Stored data
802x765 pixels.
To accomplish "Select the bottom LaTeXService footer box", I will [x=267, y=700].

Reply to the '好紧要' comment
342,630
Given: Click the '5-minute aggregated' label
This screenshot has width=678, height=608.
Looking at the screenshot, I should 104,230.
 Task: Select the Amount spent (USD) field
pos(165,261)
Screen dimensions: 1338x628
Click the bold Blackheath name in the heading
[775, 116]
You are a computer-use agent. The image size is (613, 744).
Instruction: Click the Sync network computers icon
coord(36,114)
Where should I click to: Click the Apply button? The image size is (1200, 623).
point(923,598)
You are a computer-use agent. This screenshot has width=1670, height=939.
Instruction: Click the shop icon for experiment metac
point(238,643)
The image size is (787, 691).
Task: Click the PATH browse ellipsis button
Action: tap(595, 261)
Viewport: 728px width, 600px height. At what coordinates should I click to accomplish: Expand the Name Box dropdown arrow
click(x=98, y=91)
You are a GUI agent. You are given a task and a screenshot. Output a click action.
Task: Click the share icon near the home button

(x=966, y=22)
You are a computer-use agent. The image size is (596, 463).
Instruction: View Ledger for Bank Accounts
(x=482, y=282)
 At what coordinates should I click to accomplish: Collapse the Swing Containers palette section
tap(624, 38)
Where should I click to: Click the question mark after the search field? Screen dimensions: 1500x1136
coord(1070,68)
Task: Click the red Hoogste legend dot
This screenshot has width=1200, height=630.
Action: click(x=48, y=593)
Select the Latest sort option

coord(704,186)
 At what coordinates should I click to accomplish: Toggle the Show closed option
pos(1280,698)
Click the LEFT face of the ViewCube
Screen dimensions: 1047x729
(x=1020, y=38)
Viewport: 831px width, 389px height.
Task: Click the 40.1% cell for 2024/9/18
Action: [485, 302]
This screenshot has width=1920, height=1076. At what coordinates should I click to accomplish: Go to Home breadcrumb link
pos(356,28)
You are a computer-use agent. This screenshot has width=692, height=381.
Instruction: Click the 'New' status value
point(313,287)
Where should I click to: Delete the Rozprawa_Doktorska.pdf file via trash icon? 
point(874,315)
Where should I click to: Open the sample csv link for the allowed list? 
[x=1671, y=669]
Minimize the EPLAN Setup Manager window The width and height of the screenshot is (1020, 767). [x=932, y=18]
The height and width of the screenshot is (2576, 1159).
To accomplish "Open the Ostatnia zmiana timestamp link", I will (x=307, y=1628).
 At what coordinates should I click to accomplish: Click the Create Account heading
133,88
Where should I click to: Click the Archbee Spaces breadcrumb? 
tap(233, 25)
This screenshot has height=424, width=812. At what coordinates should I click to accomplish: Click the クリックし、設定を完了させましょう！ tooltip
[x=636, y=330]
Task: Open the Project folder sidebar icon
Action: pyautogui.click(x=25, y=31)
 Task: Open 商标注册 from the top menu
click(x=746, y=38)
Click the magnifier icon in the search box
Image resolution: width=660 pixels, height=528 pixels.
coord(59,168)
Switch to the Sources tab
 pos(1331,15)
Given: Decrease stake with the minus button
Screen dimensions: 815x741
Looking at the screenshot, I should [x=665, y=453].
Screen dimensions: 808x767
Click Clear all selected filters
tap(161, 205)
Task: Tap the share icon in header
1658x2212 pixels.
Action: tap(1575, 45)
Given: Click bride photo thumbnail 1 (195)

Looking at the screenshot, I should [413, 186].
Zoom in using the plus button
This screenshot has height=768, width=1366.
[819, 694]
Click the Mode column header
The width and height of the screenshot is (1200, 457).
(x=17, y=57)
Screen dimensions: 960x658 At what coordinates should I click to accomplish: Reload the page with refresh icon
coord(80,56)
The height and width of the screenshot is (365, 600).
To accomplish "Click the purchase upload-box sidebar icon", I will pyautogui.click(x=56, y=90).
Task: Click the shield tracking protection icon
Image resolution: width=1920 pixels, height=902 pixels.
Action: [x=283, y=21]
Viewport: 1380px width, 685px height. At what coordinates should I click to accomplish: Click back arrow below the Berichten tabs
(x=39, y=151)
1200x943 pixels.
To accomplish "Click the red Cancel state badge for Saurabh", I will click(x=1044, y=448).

:: What the task asks ::
Read the entries and select each line where the word "agent" is found.

:: Answer section ::
You are a computer-use agent. The image size is (613, 744).
You are a computer-use agent. This screenshot has width=1670, height=939.
You are a GUI agent. You are given a task and a screenshot. Output a click action.
You are a computer-use agent. The image size is (596, 463).
You are a computer-use agent. This screenshot has width=692, height=381.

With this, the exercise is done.